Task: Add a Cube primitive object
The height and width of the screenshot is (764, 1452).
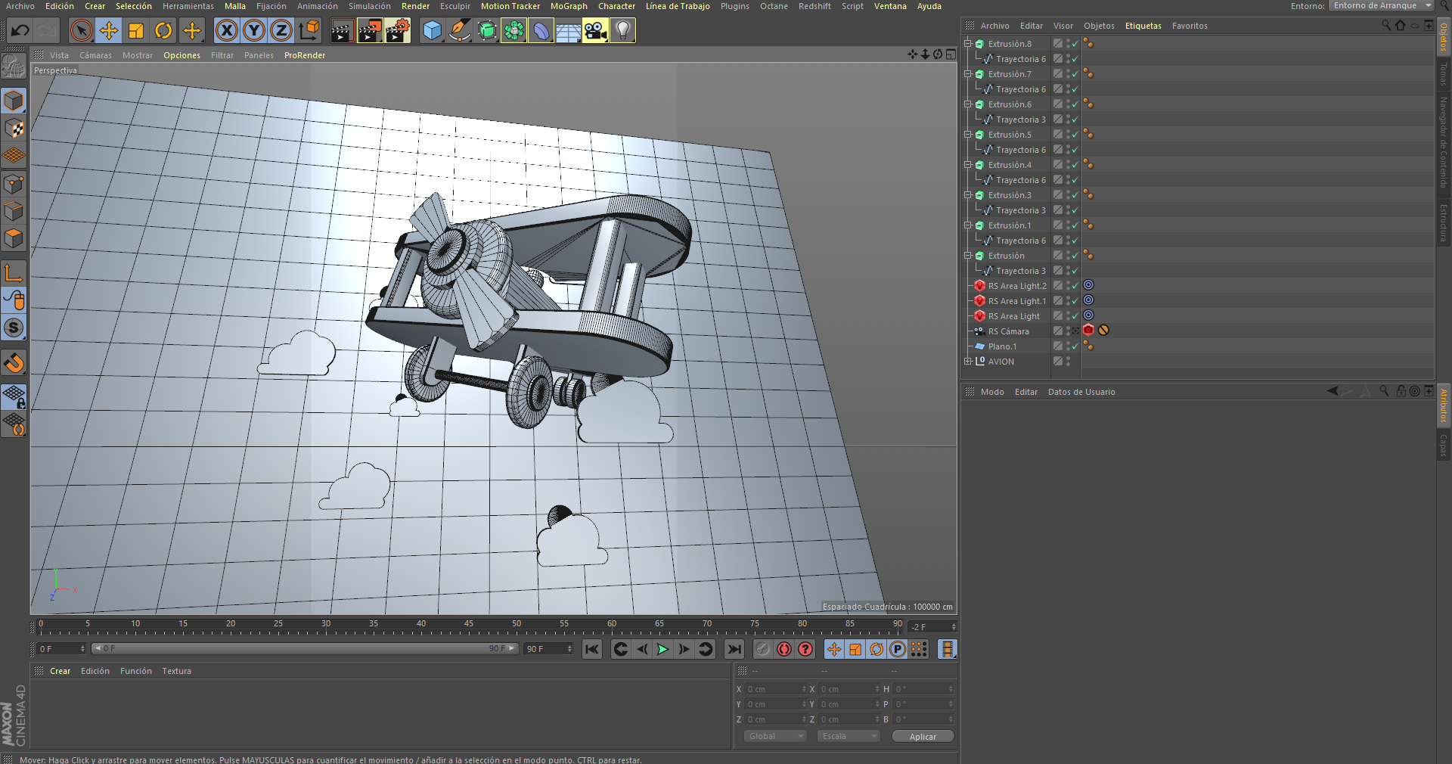Action: [432, 31]
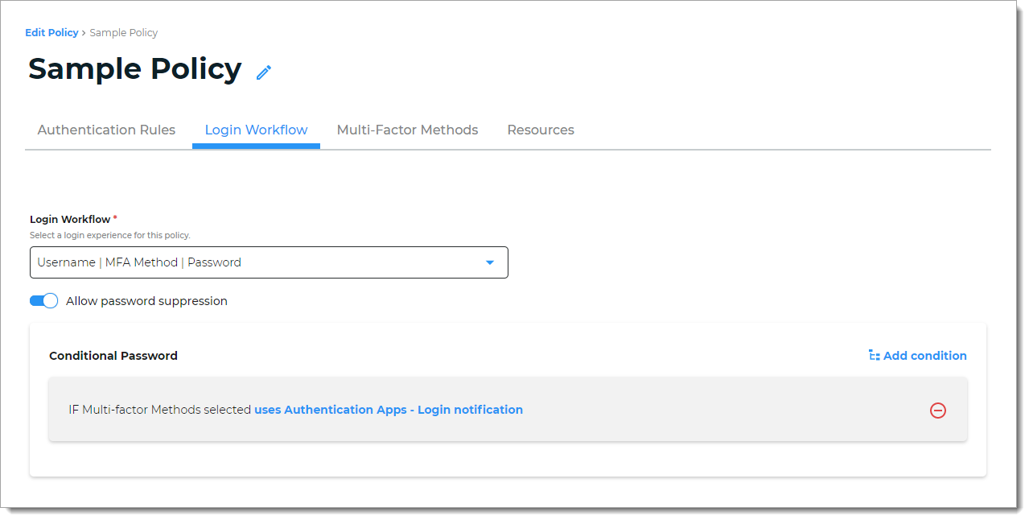The image size is (1029, 520).
Task: Open the Multi-Factor Methods tab
Action: [x=407, y=130]
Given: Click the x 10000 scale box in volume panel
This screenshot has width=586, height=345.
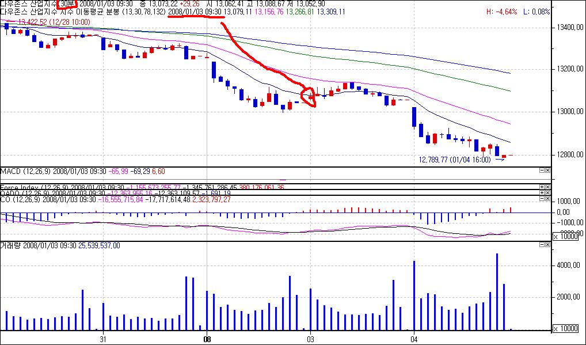Looking at the screenshot, I should 567,328.
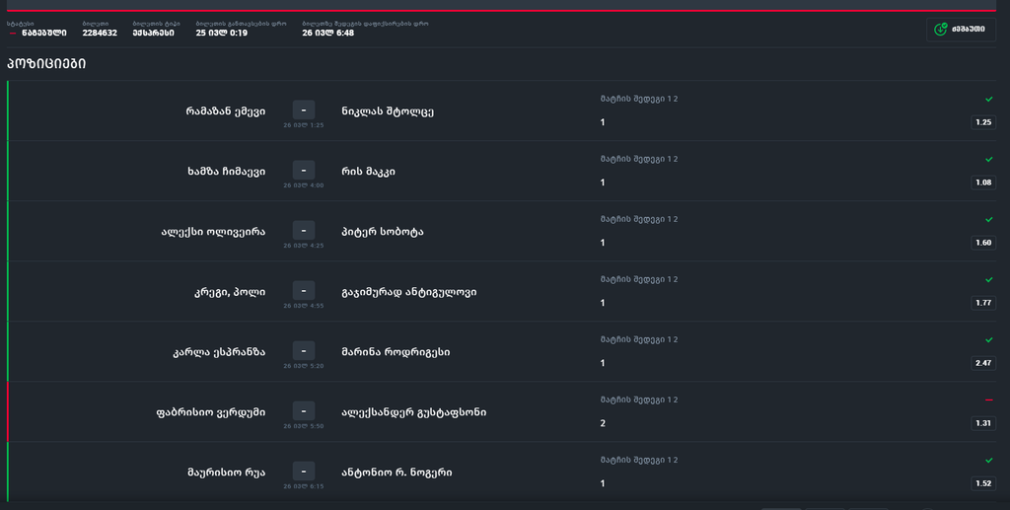1010x510 pixels.
Task: Click the 2.47 odds badge
Action: click(x=982, y=363)
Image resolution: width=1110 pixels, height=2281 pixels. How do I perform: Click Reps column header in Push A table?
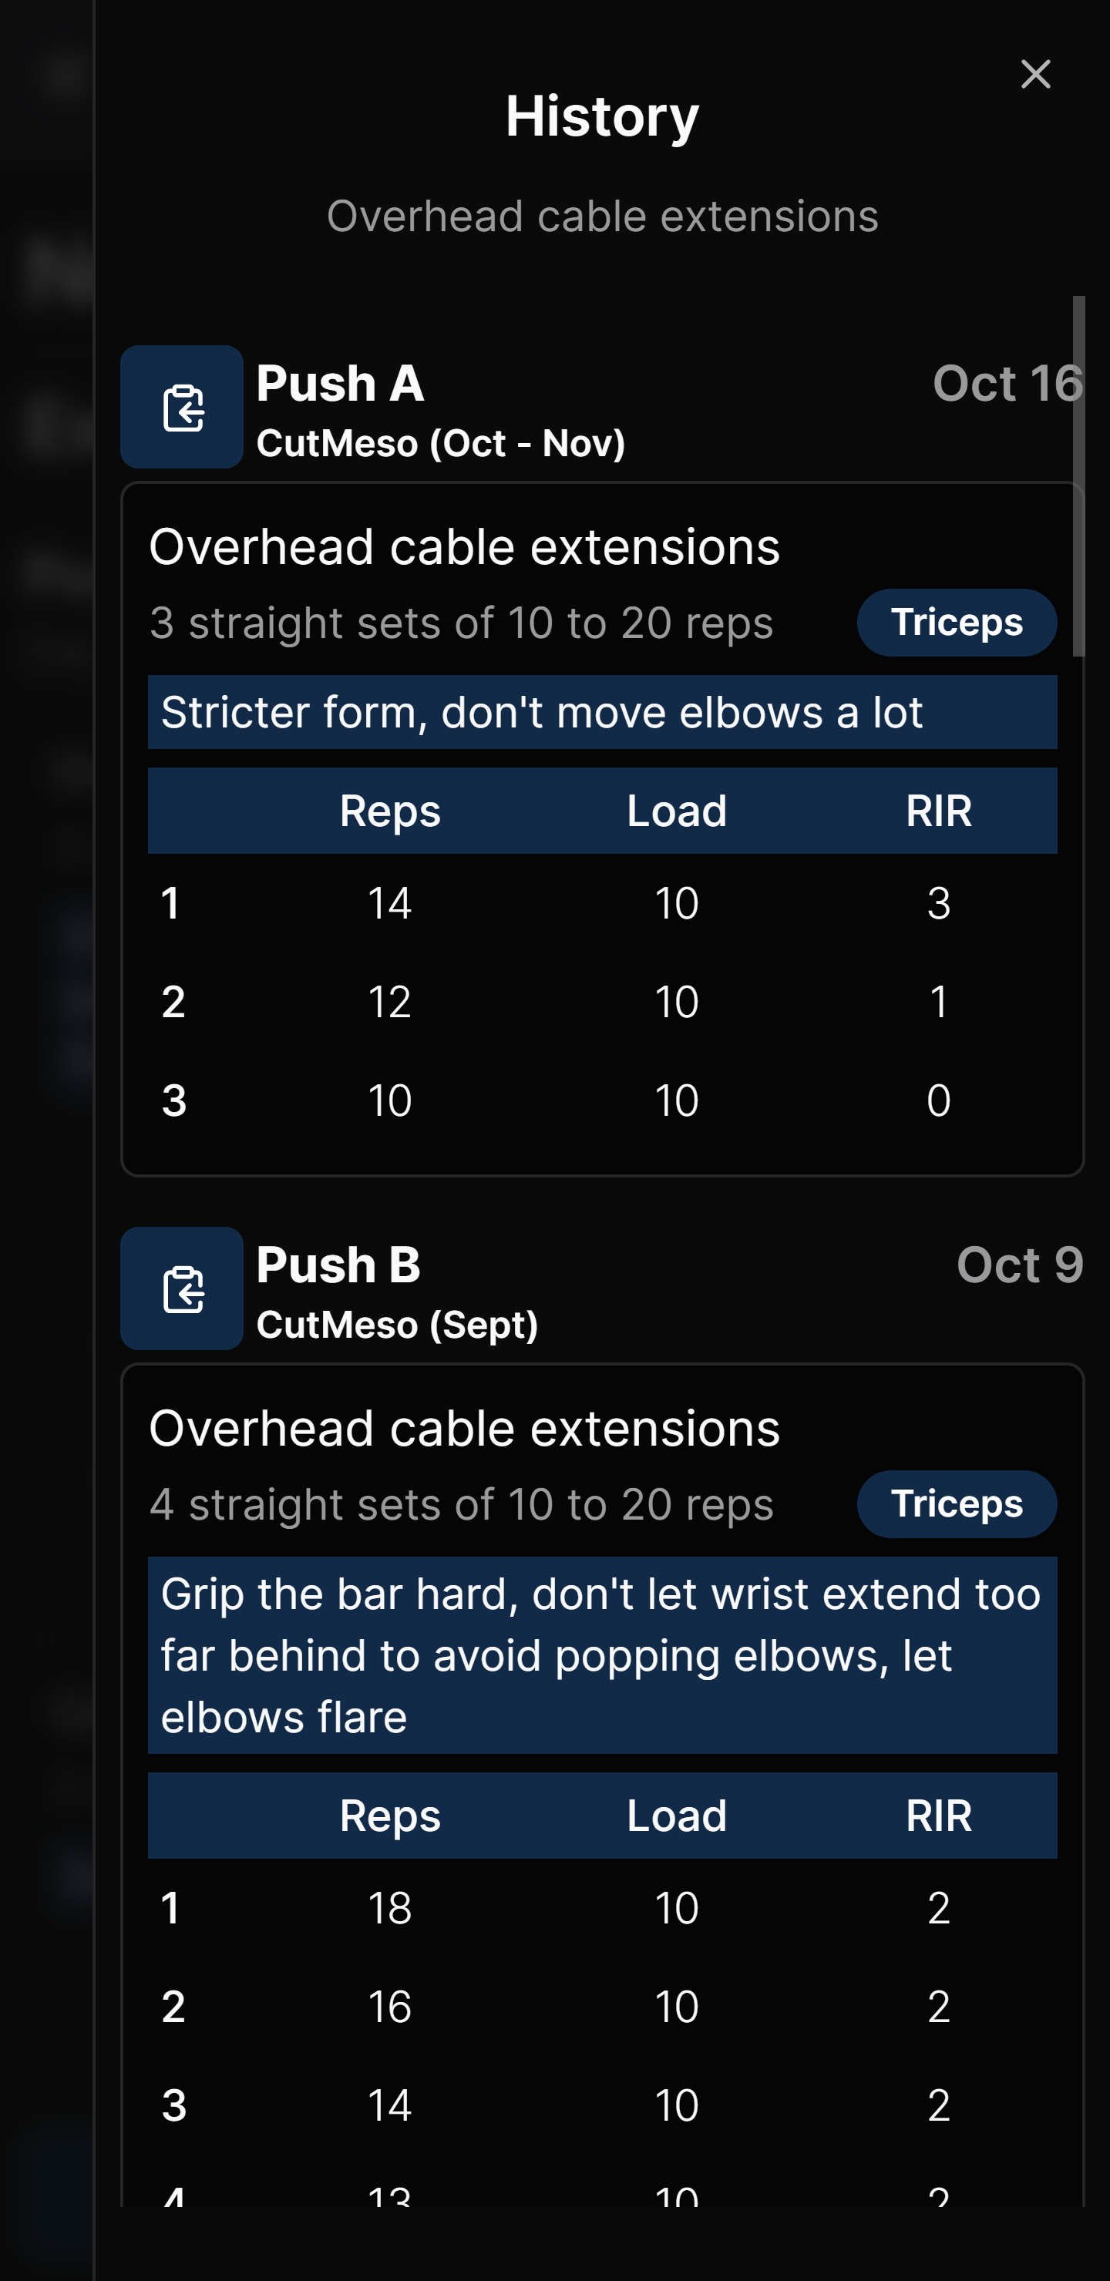pos(390,811)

§ **WHAT IS BEING ASKED**: Please return the records above exactly as written, dropping every picture.

§ **RESPONSE FOR THIS EXERCISE**:
Task: Add a Cube primitive object
The height and width of the screenshot is (764, 1452).
Action: [432, 31]
The image size is (1029, 520).
Task: Open the Multi-Factor Methods tab
Action: [x=407, y=130]
Given: Click the x 10000 scale box in volume panel
This screenshot has width=586, height=345.
Looking at the screenshot, I should 567,328.
1010x510 pixels.
Task: Click the 2.47 odds badge
Action: click(x=982, y=363)
Image resolution: width=1110 pixels, height=2281 pixels. How do I perform: Click Reps column header in Push A table?
pos(390,811)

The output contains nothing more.